Friday, June 4, 2010


I attended services at a large congregation recently. In the section where I was seated, the collection plate was passed along by about 50 people before it reached me. When it did, the plate contained a lone one-dollar bill and some spare change.

This reflects very poorly on a congregation. As a visitor, it made me doubt whether I would want to be part of this church. I urge congregations of all faiths and all sizes to give away the Sunday offering to mission and outreach every Sunday. This is a powerful ministry. Do not let anyone claim your church can't afford it.


  1. The offering baskets at my UU church are often near-empty as well, but this is because the congregation has set up other ways for people to pay: pre-authorized withdrawals from bank accounts, monthly contributions, etc.

  2. Fair enough, but I suspect all the money goes into the operating budget.

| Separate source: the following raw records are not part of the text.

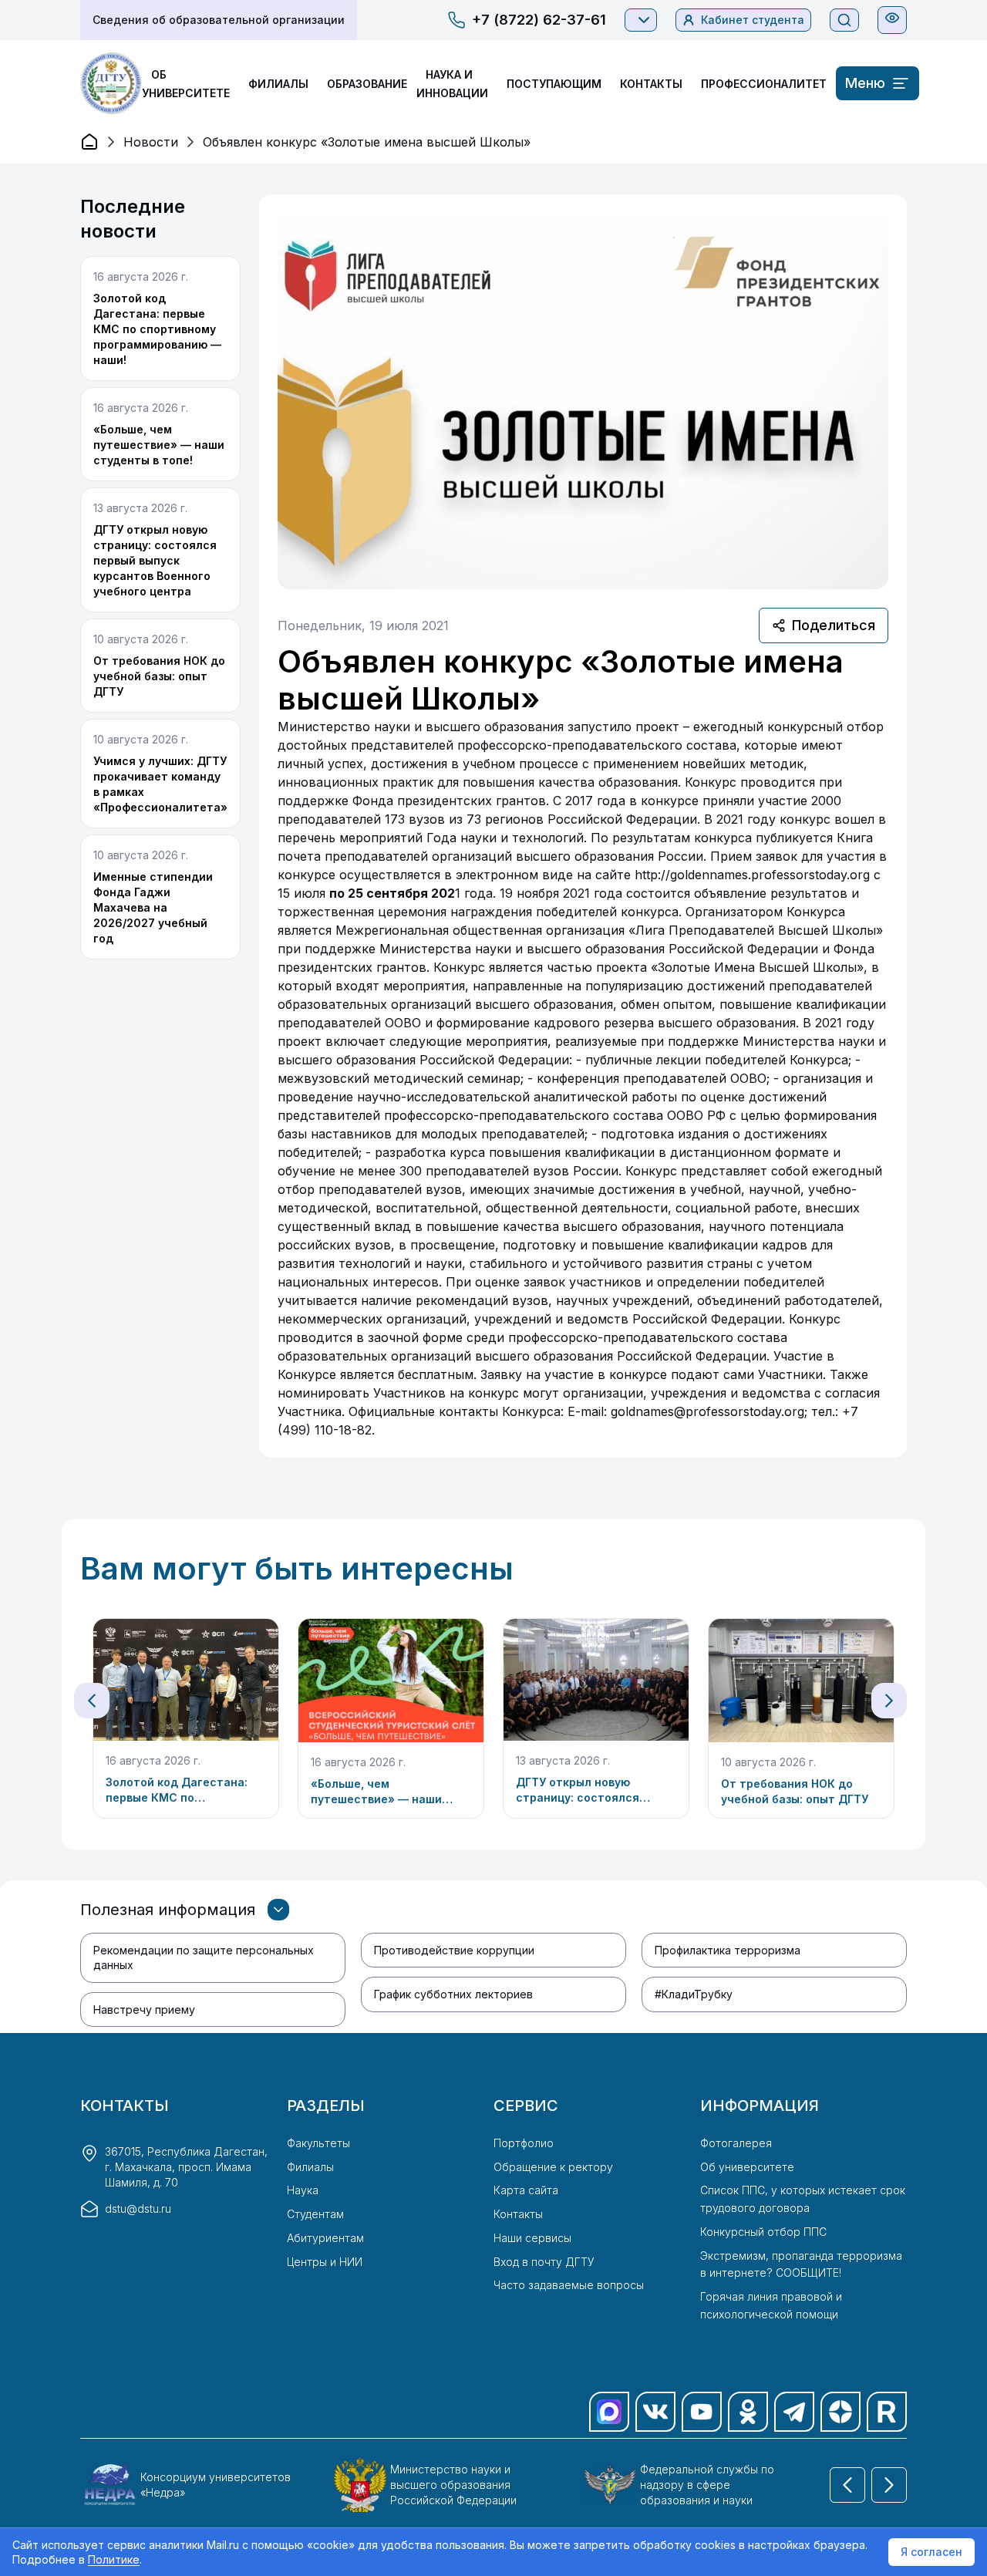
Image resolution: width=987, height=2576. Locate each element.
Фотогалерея (736, 2142)
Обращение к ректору (553, 2166)
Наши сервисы (532, 2237)
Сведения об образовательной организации (219, 19)
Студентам (315, 2213)
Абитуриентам (325, 2237)
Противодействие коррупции (454, 1950)
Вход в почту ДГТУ (544, 2261)
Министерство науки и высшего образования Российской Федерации (453, 2485)
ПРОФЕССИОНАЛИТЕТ (764, 83)
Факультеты (318, 2142)
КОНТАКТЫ (651, 83)
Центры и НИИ (324, 2261)
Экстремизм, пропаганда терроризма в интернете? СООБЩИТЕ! (801, 2264)
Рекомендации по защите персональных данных (203, 1957)
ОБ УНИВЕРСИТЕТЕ (186, 83)
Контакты (518, 2213)
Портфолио (524, 2142)
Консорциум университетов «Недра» (215, 2484)
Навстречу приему (144, 2009)
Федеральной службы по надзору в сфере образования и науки (707, 2485)
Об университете (747, 2166)
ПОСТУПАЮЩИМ (554, 83)
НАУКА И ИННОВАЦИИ (452, 83)
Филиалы (310, 2166)
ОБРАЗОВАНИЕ (367, 83)
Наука (302, 2190)
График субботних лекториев (453, 1994)
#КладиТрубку (694, 1994)
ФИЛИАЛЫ (278, 83)
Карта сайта (526, 2190)
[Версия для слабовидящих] (892, 17)
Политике (114, 2559)
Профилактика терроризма (727, 1950)
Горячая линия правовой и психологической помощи (771, 2305)
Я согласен (931, 2551)
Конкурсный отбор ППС (763, 2231)
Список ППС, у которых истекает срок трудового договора (802, 2198)
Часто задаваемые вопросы (569, 2284)
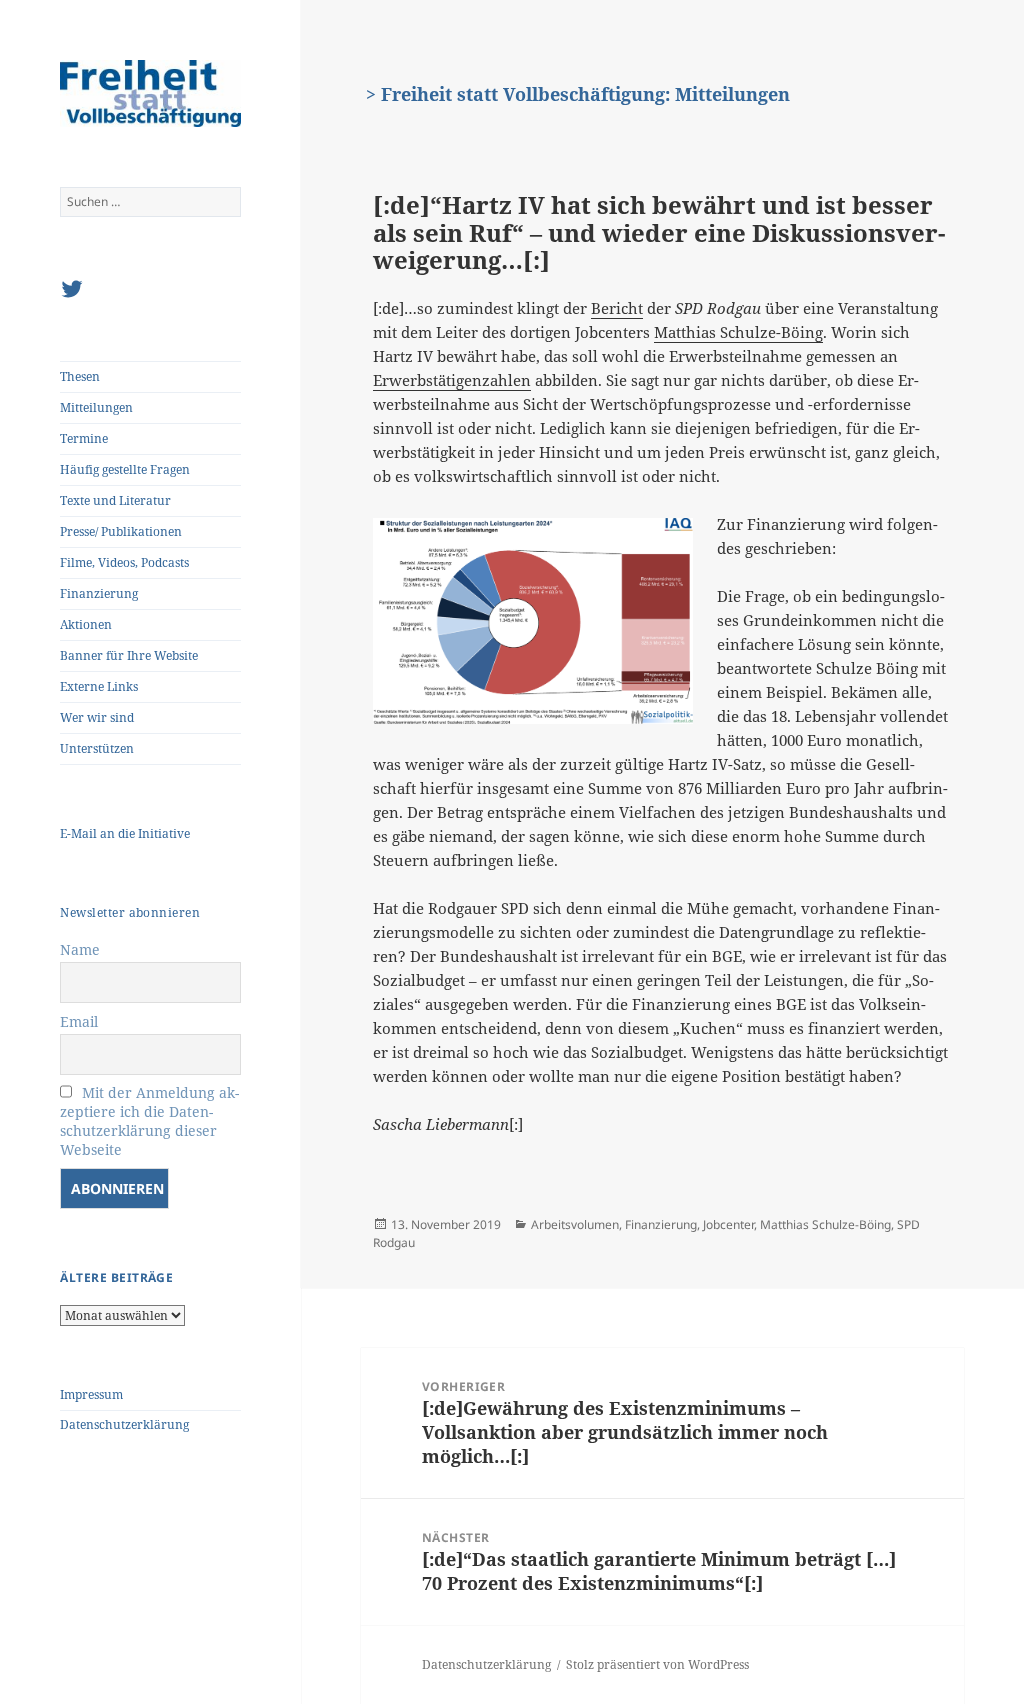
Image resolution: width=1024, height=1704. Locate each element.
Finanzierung (99, 593)
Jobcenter (728, 1224)
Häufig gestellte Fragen (125, 469)
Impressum (91, 1394)
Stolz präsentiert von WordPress (657, 1664)
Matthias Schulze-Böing (738, 332)
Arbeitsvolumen (575, 1224)
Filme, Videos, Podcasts (124, 562)
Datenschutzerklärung (124, 1424)
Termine (84, 438)
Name (80, 949)
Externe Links (99, 686)
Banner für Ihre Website (129, 655)
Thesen (80, 376)
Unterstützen (97, 748)
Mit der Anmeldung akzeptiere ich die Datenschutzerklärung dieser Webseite (149, 1121)
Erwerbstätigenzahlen (452, 380)
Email (79, 1021)
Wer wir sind (97, 717)
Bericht (617, 308)
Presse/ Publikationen (121, 531)
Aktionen (86, 624)
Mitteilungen (96, 407)
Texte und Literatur (115, 500)
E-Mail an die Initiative (125, 833)
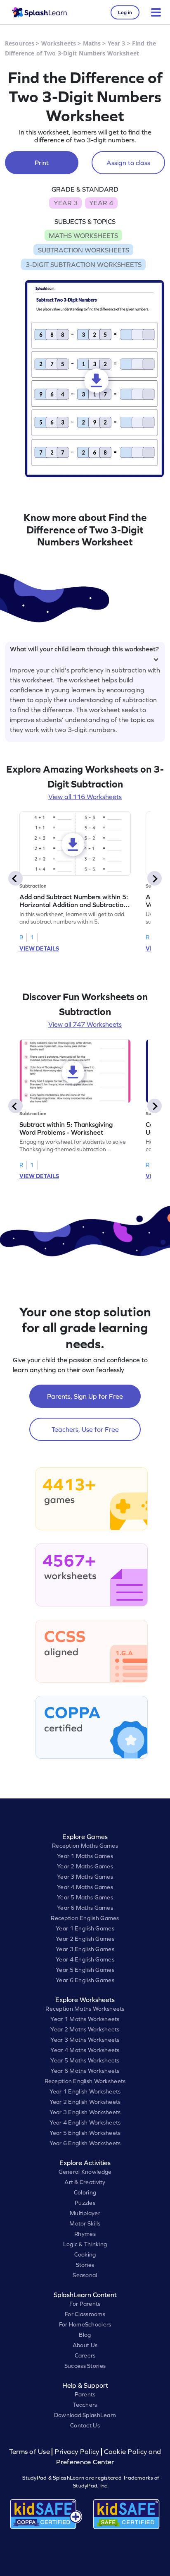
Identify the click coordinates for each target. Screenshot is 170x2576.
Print (42, 162)
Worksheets (58, 43)
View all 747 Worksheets (85, 1024)
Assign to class (128, 162)
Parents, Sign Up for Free (85, 1396)
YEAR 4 (101, 202)
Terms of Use (30, 2452)
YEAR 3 (66, 202)
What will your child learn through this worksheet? (84, 649)
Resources (19, 43)
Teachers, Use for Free (85, 1429)
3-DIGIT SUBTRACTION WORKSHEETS (84, 264)
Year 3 (116, 43)
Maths (92, 43)
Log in (125, 12)
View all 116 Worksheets (85, 796)
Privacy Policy (76, 2452)
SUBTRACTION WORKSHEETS (83, 250)
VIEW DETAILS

There is no substitute for cash in the plate. Plus, children should be present for the offering, as a generous congregation is a wonder to behold. In contrast, an empty offering basket is such a sad sight. So very sad.

  3. Mike writes: "There is no substitute for cash in the plate."

    Hear, hear. Lindsay Bates, the talented long-time minister at the Unitarian Universalist Society of Geneva, Illinois, used to say something like this before the collection:

    "The financial support of this Society is the responsibility and the privilege of the men and women who call this our religious home. If you are a visitor at this service, you are our welcome guest, and you may ignore the collection baskets with a clear conscience. Our members and friends choose freely to support our church with our pledges and also with additional weekly contributions of a dollar or two (or five, or ten), a public witness and reminder of the importance of the free church in general and this religious community in particular in our own lives and in the world. And our offering for the work of this church will be received."

    In other words, anyone who wants to be a part of that church takes on the responsibility both to pledge and to put money in the collection plate. Not surprisingly, this congregation has a very positive attitude towards money. When they did a major maintenance project on their historic church some years ago, they raised the entire amount of money in a month, with a surplus towards future maintenance.